Weirichs Klare Kante

Dieter Weirich

 Jetzt ringt die „Linke“ auf ihrem 9. Bundesparteitag in Halle um ihr politisches Überleben. Der „Elefant“ im Raum ist dabei die Abtrünnige Sahra Wagenknecht, die mit ihrem “Bündnis“ nicht nur den Ruin ihrer früheren Truppe befördert, sondern auch die deutsche Parteienlandschaft kräftig aufmischt. Bei den drei Landtagswahlen unlängst im Osten hat die einstige kommunistische Ikone, die von ihrer Vergangenheit nichts mehr hören will, mit ihrer Truppe zweistellige Resultate erzielt und wird überall fürs Regieren gebraucht.

Die künftige Mitverantwortung in Sachsen, Thüringen und Brandenburg ist für Wagenknecht das Labor für eine erfolgreiche Bundestagswahl. Den als Altparteien gescholtenen möglichen Koalitionspartnern werden  von ihr Stöckchen hingehalten, die sie mit dem Risiko des Verlustes der Selbstachtung überspringen müssen. Dabei geht es der Putin-Versteherin vor allem um den Konflikt zwischen Russland und der Ukraine, wo Landespolitik herzlich wenig ausrichten kann.

Atemberaubend rasch meisterten die Ministerpräsidenten von Sachsen und Brandenburg, Kretschmer (CDU) und Woidke (SPD) sowie der designierte Regierungschef in Erfurt, Voigt (CDU), das erste Stöckchen. In einem gemeinsamen Zeitungsbeitrag sprachen sie sich für schnelle Verhandlungen zwischen Russland und der Ukraine aus.

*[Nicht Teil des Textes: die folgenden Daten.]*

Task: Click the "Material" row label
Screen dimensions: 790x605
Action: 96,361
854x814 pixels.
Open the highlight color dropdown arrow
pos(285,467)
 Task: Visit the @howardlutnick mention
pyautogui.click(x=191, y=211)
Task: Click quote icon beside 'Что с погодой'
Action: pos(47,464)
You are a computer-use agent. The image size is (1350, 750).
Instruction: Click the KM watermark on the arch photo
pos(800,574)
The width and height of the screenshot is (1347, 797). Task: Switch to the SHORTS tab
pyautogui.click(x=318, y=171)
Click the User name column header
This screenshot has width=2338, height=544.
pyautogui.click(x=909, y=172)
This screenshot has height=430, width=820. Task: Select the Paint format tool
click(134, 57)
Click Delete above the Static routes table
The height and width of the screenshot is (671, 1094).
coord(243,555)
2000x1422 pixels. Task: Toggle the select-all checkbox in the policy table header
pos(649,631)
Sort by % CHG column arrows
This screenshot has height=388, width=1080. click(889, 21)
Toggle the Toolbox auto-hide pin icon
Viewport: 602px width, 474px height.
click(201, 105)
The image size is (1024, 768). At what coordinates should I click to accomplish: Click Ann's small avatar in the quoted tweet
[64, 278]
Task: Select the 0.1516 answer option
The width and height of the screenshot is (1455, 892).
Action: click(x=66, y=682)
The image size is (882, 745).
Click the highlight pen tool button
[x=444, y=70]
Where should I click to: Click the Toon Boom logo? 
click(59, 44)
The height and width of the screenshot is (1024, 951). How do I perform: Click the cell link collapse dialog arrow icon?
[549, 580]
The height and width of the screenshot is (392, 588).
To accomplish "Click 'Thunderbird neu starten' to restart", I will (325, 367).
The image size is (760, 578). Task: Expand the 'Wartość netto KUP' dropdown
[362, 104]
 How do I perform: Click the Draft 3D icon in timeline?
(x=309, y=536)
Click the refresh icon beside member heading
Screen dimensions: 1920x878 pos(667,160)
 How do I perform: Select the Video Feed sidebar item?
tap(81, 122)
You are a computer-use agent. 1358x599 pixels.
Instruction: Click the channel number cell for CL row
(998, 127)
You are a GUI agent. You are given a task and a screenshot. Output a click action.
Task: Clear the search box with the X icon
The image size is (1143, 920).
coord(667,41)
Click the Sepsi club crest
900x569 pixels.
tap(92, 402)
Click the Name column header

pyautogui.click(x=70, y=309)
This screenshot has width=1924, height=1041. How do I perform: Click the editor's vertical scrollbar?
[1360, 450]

Deutschland und die EU hätten bisher noch zu unentschlossen an einer starken internationalen Allianz gearbeitet, um Russland an den Verhandlungstisch zu bringen.

Das Trio äußerte Kritik an der Stationierung von US-Mittelstreckenraketen, die „besser erklärt und breiter diskutiert“ werden müssten. Von einem Verzicht ist aber nicht die Rede, auch die Berechtigung von Waffenlieferungen wird nicht in Frage gestellt. Wagenknecht lobte den „klugen Text“, FDP und Grüne sehen darin einen Kotau.

Die CDU betrachtet diese Operation mit Missfallen, berührt die Russlandpolitilk von Wagenknechts BSW doch ihre DNA als eine fest im wesentlichen Bündnis verankerte, transatlantische Partei. An der Basis rumort es. Ein Unvereinbarkeitsbeschluss mit dem BSW müsse her, die Abgrenzung müsse markanter werden, besser Opposition als zu viel Opportunismus schallt es von den Funktionärsrängen.

Die angestrebten Bündnisse sind ein Hochrisikospiel für die CDU/CSU. Das BSW ist programmatisch noch eine Blackbox, und der Weg zur Bundestagswahl im Herbst 2025 wird mit zahlreichen weiteren „Stöckchen“ bestückt sein.

Dieter Weirich (Jg. 1944), gelernter Journalist, kommentiert jede Woche mit spitzer Feder seine Sicht auf das aktuelle Geschehen in rantlos; mit freundlicher Genehmigung der “Zeitungsgruppe Ostfriesland (ZGO)”. Weirich war von 1989 bis 2001 Intendant des deutschen Auslandsrundfunks Deutsche Welle. Zuvor gehörte er eineinhalb Jahrzehnte als CDU-Abgeordneter dem Hessischen Landtag und dem Deutschen Bundestag an, wo er sich als Mediensprecher seiner Partei und als Wegbereiter des Privatfernsehens einen Namen machte. Außerdem nahm er Führungspositionen in der PR-Branche in Hessen wahr. Weirich, der sich selbst als „liberalkonservativen Streiter” sieht, gilt als ebenso unabhängig wie konfliktfreudig.